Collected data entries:
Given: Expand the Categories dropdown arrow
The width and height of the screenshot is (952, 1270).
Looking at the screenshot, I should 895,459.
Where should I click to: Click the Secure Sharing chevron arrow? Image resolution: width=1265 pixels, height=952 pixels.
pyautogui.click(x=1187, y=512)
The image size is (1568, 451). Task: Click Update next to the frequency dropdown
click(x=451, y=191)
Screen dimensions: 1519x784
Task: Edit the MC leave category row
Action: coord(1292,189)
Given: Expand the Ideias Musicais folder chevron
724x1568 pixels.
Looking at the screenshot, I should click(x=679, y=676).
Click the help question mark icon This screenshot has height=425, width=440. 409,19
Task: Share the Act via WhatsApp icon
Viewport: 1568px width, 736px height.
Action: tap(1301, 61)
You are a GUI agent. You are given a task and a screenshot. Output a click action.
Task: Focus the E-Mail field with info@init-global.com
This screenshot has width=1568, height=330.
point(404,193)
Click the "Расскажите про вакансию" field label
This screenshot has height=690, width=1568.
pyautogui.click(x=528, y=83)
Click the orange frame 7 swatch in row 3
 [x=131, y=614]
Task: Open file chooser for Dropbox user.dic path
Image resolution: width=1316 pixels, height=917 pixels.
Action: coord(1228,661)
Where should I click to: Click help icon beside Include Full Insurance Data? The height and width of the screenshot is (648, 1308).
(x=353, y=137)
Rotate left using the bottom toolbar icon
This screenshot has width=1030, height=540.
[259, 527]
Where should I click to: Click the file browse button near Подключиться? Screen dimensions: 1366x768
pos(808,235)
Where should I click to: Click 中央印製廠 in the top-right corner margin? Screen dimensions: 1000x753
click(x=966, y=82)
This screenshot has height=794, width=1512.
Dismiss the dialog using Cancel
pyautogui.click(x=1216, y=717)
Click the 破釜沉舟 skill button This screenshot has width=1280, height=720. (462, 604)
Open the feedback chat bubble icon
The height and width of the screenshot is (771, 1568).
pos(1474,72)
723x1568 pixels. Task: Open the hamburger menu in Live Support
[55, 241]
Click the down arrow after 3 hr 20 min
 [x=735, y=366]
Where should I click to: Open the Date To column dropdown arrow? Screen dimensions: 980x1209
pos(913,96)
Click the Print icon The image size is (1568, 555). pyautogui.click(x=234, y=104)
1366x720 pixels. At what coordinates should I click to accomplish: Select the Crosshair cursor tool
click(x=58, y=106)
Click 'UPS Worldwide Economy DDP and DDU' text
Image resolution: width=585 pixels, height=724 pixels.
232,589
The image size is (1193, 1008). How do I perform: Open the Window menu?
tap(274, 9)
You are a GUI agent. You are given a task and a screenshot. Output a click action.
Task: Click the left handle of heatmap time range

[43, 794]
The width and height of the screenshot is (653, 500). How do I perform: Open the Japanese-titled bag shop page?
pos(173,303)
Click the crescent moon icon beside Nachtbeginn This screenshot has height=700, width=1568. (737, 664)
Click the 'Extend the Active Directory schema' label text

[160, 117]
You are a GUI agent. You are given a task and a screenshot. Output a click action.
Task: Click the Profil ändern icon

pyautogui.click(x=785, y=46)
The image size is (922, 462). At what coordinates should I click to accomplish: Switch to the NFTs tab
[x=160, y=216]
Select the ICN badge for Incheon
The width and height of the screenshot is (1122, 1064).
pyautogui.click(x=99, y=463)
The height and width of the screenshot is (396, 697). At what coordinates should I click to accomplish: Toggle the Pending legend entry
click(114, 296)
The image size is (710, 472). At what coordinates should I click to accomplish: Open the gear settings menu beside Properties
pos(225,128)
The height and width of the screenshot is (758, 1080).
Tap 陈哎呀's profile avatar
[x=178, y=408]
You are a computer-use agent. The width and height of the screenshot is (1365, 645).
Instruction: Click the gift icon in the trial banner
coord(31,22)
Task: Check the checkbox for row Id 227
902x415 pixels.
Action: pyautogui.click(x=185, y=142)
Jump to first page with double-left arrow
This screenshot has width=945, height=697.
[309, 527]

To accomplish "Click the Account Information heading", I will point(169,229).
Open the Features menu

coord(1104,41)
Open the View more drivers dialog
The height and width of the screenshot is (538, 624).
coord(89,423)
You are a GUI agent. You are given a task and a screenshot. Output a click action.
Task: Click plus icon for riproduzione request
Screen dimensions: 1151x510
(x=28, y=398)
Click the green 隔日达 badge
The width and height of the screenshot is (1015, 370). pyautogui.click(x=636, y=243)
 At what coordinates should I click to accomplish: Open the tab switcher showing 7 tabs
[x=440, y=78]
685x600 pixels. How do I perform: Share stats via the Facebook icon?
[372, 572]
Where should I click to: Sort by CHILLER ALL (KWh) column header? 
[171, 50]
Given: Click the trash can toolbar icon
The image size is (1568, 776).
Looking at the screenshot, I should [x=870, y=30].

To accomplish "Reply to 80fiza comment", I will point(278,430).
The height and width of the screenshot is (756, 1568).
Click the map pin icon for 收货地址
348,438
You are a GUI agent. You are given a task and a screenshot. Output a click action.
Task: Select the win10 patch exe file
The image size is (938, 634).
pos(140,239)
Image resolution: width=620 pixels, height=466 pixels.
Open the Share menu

REQUIREMENT: Go over the data above and copy every line that has the word "Expand" in it.

OUTPUT OF THE EXERCISE:
Given: Expand the Categories dropdown arrow
Given: Expand the Ideias Musicais folder chevron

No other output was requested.